Russian version of this post is here

This summer I participated in the project Google Summer of Code in the Scala organization. My task was writing a library (stalagmite), which could generate by scala.meta effective and customizable replacement of conventional case classes with some convenient optimizations.
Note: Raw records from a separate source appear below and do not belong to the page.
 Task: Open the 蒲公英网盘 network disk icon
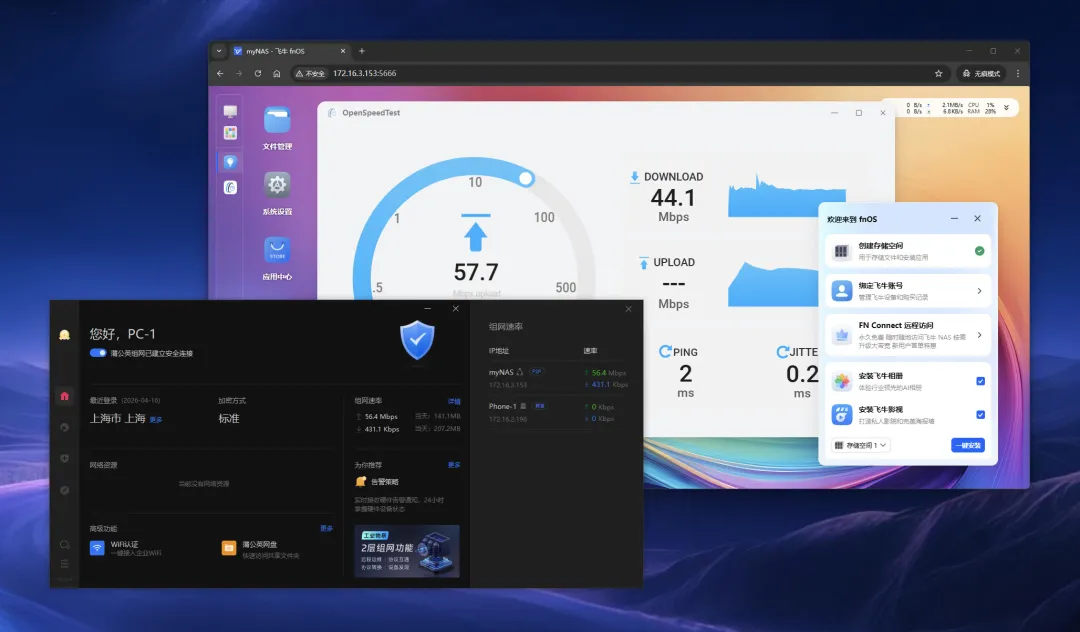pos(229,548)
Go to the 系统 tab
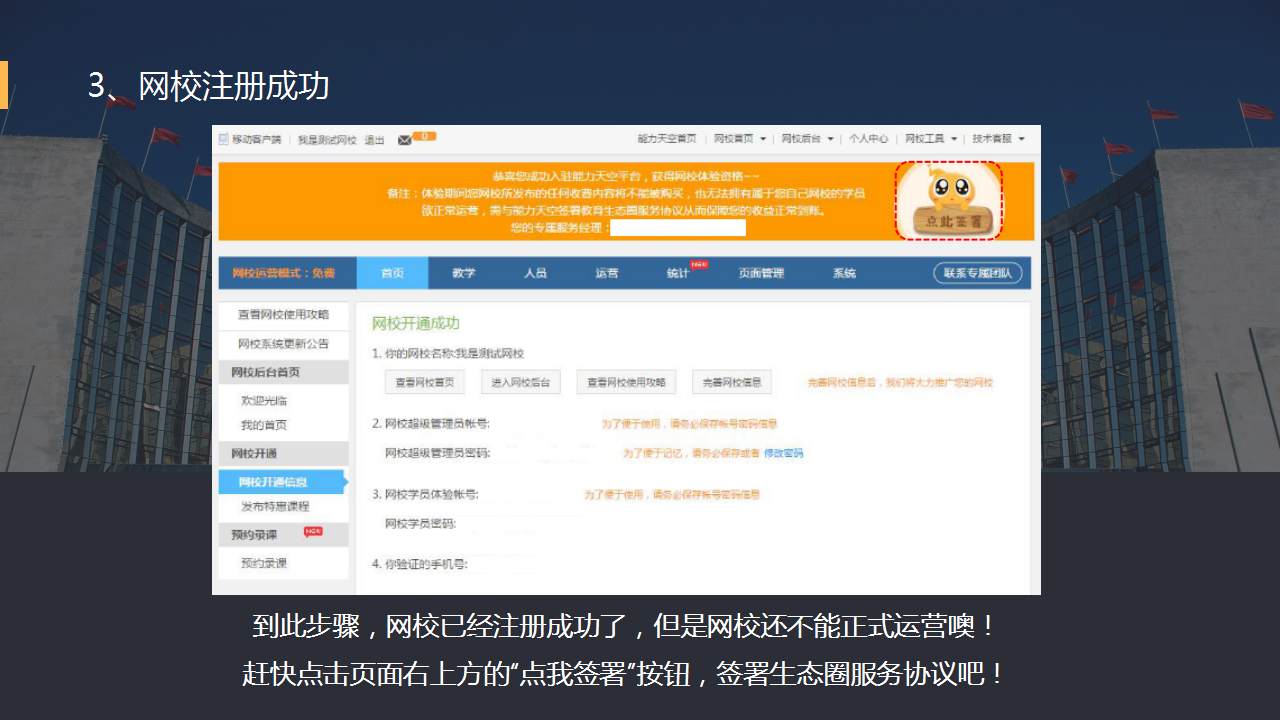The height and width of the screenshot is (720, 1280). point(844,273)
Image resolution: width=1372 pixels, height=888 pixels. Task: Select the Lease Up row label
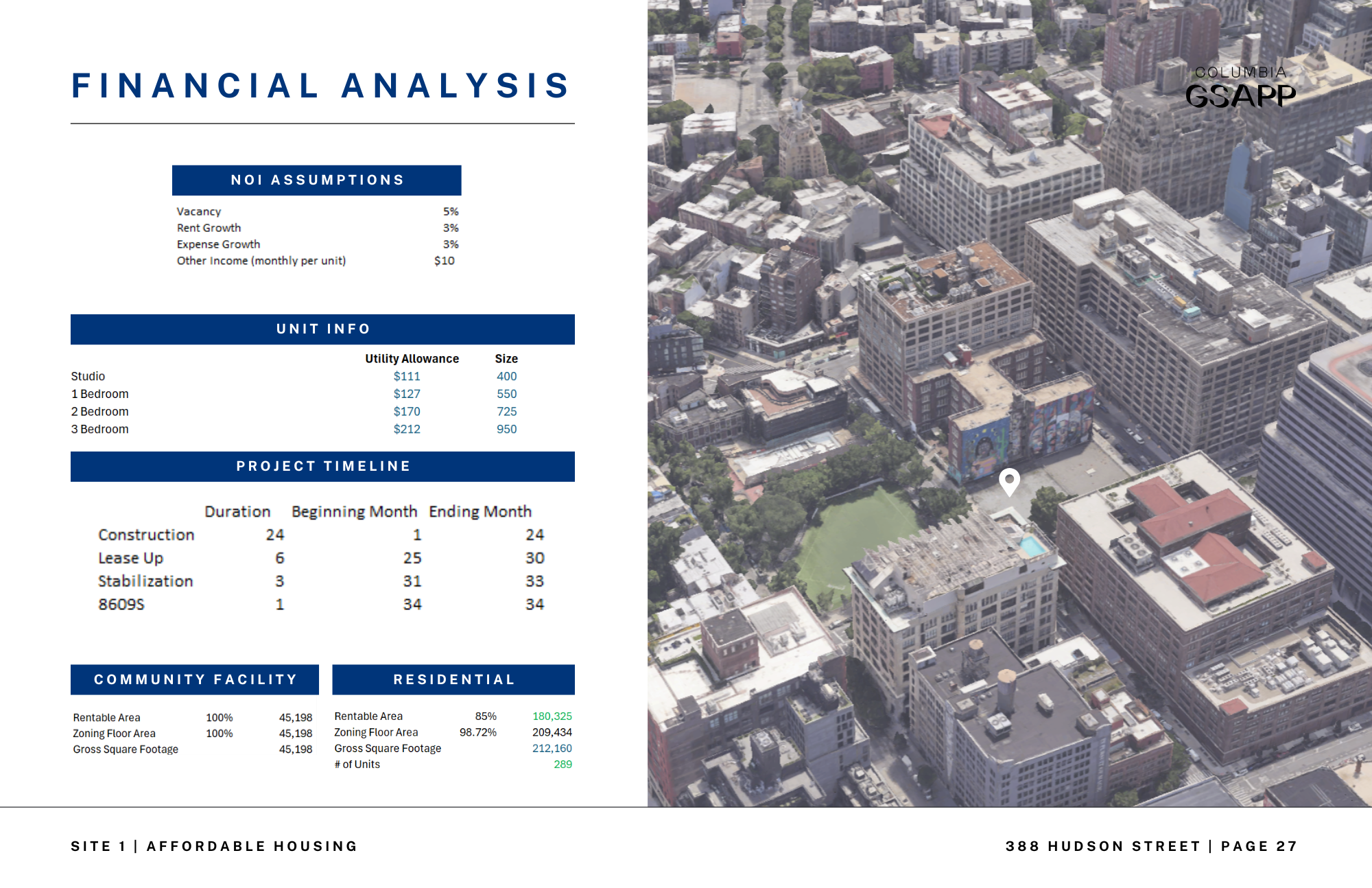click(130, 558)
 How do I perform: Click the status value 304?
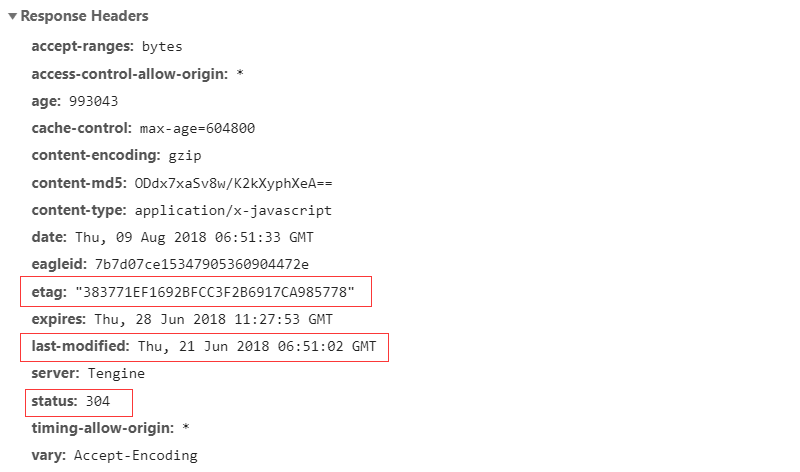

Let’s analyze this description:

  • Effective, that is comparable speed of functions already provided in the `case class’, and more or less fast implementation of additional ones
  • Customizable – the ability to enable and disable various modes of code generation
  • Replacement – support for already available methods and functionality
  • Optimizations – reducing memory usage, boilerplate, increasing speed via macro generation

This list looks great, but making complete replacement for the powerful and elaborated case classes is difficult. There are many hacks special cases that are handled by the Scala compiler. The aim of the project was to support the necessary subset of such “cases” along with additional settings, the implementation of which without the use of macro-generation would require writing boilerplate code and bulky structures within the class. It was also required to provide an acceptable working time of macro-generated code, that I will check further by benchmarks.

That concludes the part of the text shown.